Değerli Okurlarım millet olarak bir şeyin tadını kaçırmakta üstümüze yoktur. Ancak biz, bu işi şimdiye kadar kusursuz yerine getirdik, bundan sonra da aynı minval üzere devam edeceğimizden kimsenin kuşkusu olmasın.
“Dersimiz Yine Futbol” ama yarım asır önce futbolumuz şöyleydi ya da o zamanki futbolcular öylesine adam gibi adamlardı falan demeyeceğim. Çünkü artık o dönemi gündeme getirdiğimde inanın içim burkuluyor, onlara haksızlık ettiğime inanıyorum. Rahmete kavuşanlara ve yaşamını güç bela götürenlere verdiğimiz güzel şeyler olmadığı gibi, onları hep üzüyoruz. Böyle şeylerde de üstümüze yoktur hani…
Şöyle düşünelim… Hafta sonu bir derbi oynanacak, daha dolu-dolu bir hafta var. Yayıncı kuruluşlar hemen kolları sıvarlar. Oynanacak derbinin öneminden, kazanan takımın rahat bir nefes alacağından, Dünya’nın en önemli derbilerinden birisi olduğundan, “Bu maç kaçmaz” demeyi akıllarından çıkarmadan…
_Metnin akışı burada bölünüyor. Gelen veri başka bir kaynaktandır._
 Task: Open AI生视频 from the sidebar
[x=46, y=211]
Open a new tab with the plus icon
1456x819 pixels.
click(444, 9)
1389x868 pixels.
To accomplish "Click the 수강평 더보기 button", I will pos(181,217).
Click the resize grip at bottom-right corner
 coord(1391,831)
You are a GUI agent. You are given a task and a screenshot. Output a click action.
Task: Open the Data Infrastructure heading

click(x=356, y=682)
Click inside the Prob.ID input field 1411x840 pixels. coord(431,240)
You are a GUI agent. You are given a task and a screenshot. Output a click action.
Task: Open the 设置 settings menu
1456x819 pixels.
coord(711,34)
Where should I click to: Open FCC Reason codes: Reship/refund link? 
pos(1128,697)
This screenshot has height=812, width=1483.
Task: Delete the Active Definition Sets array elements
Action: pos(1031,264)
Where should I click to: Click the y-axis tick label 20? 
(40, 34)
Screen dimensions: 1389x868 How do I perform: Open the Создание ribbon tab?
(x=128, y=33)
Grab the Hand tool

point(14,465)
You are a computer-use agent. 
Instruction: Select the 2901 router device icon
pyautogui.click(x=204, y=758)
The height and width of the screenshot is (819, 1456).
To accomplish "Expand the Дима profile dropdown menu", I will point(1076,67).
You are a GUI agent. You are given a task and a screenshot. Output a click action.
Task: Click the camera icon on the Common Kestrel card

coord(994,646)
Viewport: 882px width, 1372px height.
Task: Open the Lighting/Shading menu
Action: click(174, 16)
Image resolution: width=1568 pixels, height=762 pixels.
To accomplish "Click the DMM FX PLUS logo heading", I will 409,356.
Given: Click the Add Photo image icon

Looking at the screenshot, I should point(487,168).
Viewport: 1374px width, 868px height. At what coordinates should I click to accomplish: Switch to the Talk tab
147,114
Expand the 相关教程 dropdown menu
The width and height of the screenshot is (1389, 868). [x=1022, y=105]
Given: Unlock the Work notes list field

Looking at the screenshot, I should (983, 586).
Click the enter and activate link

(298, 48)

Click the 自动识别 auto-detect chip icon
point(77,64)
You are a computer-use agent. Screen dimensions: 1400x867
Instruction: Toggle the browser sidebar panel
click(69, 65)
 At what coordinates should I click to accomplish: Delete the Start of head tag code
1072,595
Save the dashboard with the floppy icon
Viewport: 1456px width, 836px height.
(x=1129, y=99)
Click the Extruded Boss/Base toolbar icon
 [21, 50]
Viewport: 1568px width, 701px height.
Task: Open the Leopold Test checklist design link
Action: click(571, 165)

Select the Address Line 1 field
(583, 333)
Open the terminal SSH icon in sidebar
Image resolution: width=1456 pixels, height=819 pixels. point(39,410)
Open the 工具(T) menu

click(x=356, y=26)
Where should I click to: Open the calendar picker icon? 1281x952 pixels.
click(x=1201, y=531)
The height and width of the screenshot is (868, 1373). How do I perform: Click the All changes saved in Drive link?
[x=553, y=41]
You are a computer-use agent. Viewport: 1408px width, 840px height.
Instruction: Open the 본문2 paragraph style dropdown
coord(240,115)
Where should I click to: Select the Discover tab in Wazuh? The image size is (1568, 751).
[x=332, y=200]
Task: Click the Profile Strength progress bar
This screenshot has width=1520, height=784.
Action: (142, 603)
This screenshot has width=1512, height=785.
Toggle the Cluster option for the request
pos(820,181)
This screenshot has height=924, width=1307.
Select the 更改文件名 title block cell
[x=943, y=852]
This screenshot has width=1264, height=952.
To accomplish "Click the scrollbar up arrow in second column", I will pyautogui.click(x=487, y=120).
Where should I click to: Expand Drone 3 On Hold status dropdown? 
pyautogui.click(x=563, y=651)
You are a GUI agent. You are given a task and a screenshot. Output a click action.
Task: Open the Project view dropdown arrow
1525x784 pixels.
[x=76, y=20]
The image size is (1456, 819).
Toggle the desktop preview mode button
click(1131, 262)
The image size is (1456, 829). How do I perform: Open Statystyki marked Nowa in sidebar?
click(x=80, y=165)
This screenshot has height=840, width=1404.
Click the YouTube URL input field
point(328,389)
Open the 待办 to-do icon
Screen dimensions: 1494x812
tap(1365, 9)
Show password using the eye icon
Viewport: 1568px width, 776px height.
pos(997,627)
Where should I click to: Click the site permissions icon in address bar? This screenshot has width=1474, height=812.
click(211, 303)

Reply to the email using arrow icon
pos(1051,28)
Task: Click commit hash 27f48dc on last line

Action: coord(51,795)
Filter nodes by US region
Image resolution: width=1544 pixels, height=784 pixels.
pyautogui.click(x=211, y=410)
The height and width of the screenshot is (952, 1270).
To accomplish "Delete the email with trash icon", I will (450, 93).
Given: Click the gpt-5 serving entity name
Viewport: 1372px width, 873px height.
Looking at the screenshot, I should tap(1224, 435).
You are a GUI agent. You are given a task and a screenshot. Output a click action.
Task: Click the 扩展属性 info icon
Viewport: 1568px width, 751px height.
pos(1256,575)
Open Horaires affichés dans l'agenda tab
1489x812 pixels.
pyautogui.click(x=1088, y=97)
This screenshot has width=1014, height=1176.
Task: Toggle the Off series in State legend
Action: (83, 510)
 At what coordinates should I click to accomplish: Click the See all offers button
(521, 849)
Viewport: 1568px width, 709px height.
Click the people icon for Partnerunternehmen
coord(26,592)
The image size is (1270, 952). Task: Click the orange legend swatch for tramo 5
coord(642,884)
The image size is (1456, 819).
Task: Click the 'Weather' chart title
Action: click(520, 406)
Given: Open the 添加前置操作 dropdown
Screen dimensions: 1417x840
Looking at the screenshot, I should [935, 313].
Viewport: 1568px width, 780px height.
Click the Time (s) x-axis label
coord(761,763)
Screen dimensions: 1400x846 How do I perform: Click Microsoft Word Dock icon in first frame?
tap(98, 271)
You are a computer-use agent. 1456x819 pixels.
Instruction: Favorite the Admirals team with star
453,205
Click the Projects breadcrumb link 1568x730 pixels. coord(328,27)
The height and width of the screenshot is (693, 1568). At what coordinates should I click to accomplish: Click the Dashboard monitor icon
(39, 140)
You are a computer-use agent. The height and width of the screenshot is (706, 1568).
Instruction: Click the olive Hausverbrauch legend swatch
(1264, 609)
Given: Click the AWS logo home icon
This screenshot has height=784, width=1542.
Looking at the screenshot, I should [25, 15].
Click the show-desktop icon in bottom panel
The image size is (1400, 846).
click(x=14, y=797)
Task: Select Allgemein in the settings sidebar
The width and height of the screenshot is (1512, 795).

Amaç nedir? İlgiyi tavan yaptırıp reklam şirketlerine yağ çekme, tava getirme gibi bir riyakârlık içinde olurlar. Bitmedi, hafta sonu oynanacak derbiyi daha da ilginç hale getirmek için arşivlere saldırırlar. Uzun yıllar önce oynanan maçları ve o muhteremleri ekranlara taşırlar. Fakat galip gelinmiş maçlar seçilir ve yayınlanır. Bazı takımların özel kanalları var ya bunu söylemeye bile gerek bile duymuyorum. Hafta sonuna hazırlık olsun, reyting gerçekleşsin diye olmadık efendiliği yaparlar. İşin garibi, böylece futbolumuza katkı sağladıklarını sanıyorlar.
Siz ne dersiniz, gerçekten öyle mi? İşin içine para girince bundan daha iyisi olmaz. Toto-Moto, İddaa-Middaa hepsi de bu işten palazlanıyor. Yani milleti “para kazanmak” uğruna sömürüyorlar.
Burada bir anımı sunmak istiyorum. Genç kuşak da anımsayacaktır eminim. Televizyonumuz siyah-beyaz ve yeni yayına girdiği dönem. Haftada sadece Çarşamba günü ve birkaç saat yayın yapıyor. Bunu söylerken de gelişmiş ülkeler de televizyonlar renkli, günün 24 saatinde yayında.
Evet, birçok evler düğün evi gibi. Televizyonlarda yayın var boru mu? Yakın komşular o eve ya da evlere misafir olurlar. Giderken de elleri boş değildir, pasta-masta falan filan. Evin sahibesi ikramda bulunacağım diye helak olurdu. Kimseye gelme denilmezdi ki… Bir süre böylece devam etti. Daha sonraları, millet az yedi ama haram yemedi. Yani genel olarak her evde bir televizyon oldu. Televizyonlarının üzerine muska koyanlar da vardı. Bozulmasın diye!
O dönemde, televizyon tamircileri yeni-yeni tüyleniyor. Cihazını oraya getiren biraz heyecanlı ise anası ağlamıştır. O dönemin tamircileri televizyonları açıp tekrar kapatamıyorlardı. Öylesine müthiş yetenekleri vardı. O günleri doyasıya yaşadık. Şimdi öyle değil tabi. Her kesin üç-dört televizyonu var. Lig TV’yi birkaç eşit parçaya böldüler ya… Onu da yarın anlatayım.